The target group was small-scale farmers involved in sheep production, on commonage land, thus land that belonged to the municipality. A stratified sampling technique was used to select 32 small-scale sheep farmers from the following areas of the Hantam Karoo: Calvinia, Loriesfontein, Nieuwoudtville and Brandvlei. Under this method, the sample frame was divided to make homogenous and non-overlapping strata and a simple random sample was drawn from each subgroup. The aim of the survey was to assess characteristics such as gender, age, education level, number of years in sheep farming, dependencies, and the constraints facing small-scale sheep farmers in the Hantam Karoo.

A similar study was conducted by Atkinson (2007) to examine the problem of managing commonage land being used by the emerging farmers in the Nama-Karoo commonage. This study applied the sustainable livelihoods approach to suggest that environmental knowledge is important aspect for small farmers, and that suitable approaches to agricultural extension need to be adopted to promote ecological knowledge. The aforementioned study by Atkinson have contributed immensely to the body of existing literature regarding sustainable livelihood approach. However, the major limitation of that study is that within the sustainable livelihoods approach, the issue of social, and economic knowledge has not received much attention. Social and economic knowledge are of paramount importance, they cannot be ignored, they are key assets of small-scale sheep farmers. It is a collective impact of these social, economic, and environmental knowledge that determine the failure or success of small-scale sheep farming systems. The bottom line is that these elements have to be examined together. Any alteration of one element has a systematic impact on the whole sheep farming system.

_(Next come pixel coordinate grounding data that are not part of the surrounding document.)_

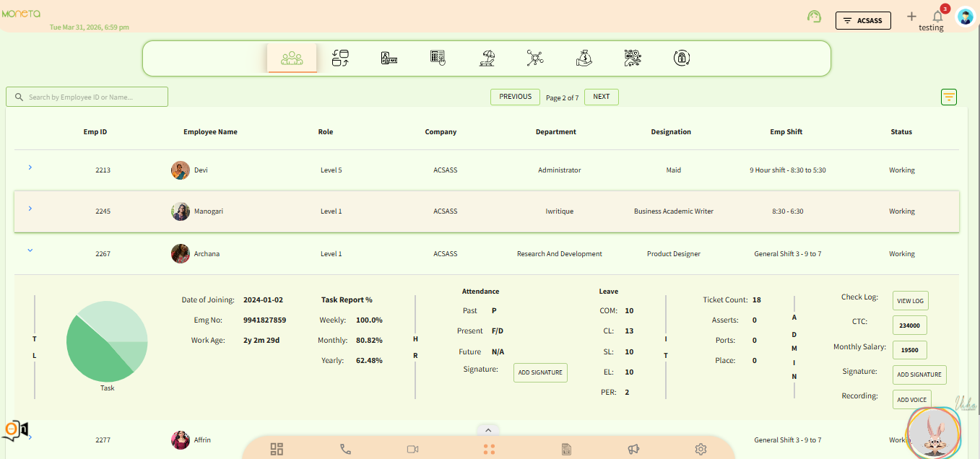Screen dimensions: 980x459
Task: Select the employees group tab
Action: pyautogui.click(x=292, y=58)
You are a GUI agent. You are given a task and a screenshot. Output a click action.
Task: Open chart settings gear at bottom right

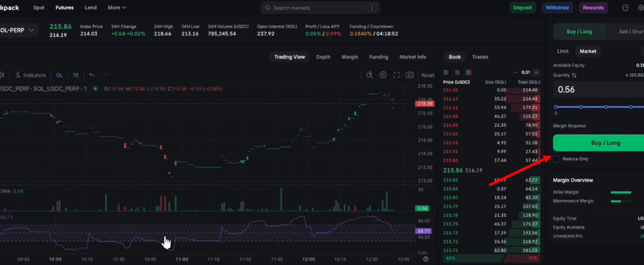[425, 259]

A similar study was conducted by Atkinson and Büscher, (2006) to assess the municipal commonage and implications for land reform in Philippolis, Free State province. This study is amongst those that have attempted to actively include the importance of the socio-economic aspects, views regarding land ownership, and economic ambitions of farmers involved in the use of commonage land. One limitation of that study is the aspect of environmental sustainability which is missing. Environmental sustainability cannot be ignored; it has an impact on the sustainability of farming systems. Therefore, a more comprehensive analysis is needed, including social, economic and environmental aspects of sheep farming systems, to meet sustainability goals, and to enhance food security and poverty reduction.

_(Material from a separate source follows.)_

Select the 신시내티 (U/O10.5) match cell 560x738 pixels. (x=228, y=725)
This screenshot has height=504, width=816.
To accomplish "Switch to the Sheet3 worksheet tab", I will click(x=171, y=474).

This study was aimed to, amongst others, address the possible gap existing in literature, by assessing the sustainability of small-scale sheep farming systems giving precise attention to social, economic and environmental aspects of sustainability. This was conducted at community level, incorporated together, and then examined as a single item, to see the implications thereof.

A conceptual model of sustainability was used in data analysis. This concept promotes the expansion of sheep farming systems to occur in a way that meets the need of the present generation, without compromising the ability of the next generation to meet their own needs and consists of three pillars, namely economic, environmental and social sustainability. For a sheep farming system to be sustainable, the social, economic, and environmental components have to be in balance and minimum criteria need to be met. If one of the components is absent the system cannot be sustainable.

 

3. RESULTS AND DISCUSSION

3.1 Demographic information

3.1.1 Respondents' gender distribution

The results of the survey (see Table 1) show that small-scale sheep farmers in the Hantam Karoo are predominantly men (78%), whilst only 22% were women. Kongolo & Dlamini (2012) found similar results that more men than women owned livestock in small-scale farming systems. This revealed a gender gap and that any strategy for the development of small-scale farming systems in the area would unequally benefit men and women. Gender balance is important for full utilisation of potentials of women and men in small-scale farming systems (Fao, 1998). Atanga et al. (2013) found that women are often excluded in making decisions and in controlling resources in households. It might be a good idea to promote gender equality in order to alleviate poverty and increase food security.

3.1.2 Respondents' ages

The study revealed that only 6% of the respondents were younger than 35 years, with the most being 61 years and older (Table 1). This indicated that young adults were not interested in small-scale sheep farming, which could compromise sustainability and continuity in the community. This agrees with the results of Swarts & Aliber (2013) who reported that the challenge to attract the youth in agriculture is greater in the rangeland commons of South Africa.

3.1.3 Respondents' level of education

The respondents' level of education varied widely (Table 1). Half the respondents went to school from grade R to Grade 8 and 19% went from grade 9 to 12. This indicated that the level of literacy of respondents was reasonable and that the level of education was sufficient to allow interpretation and understanding of the basic sustainable sheep farming practices and principles.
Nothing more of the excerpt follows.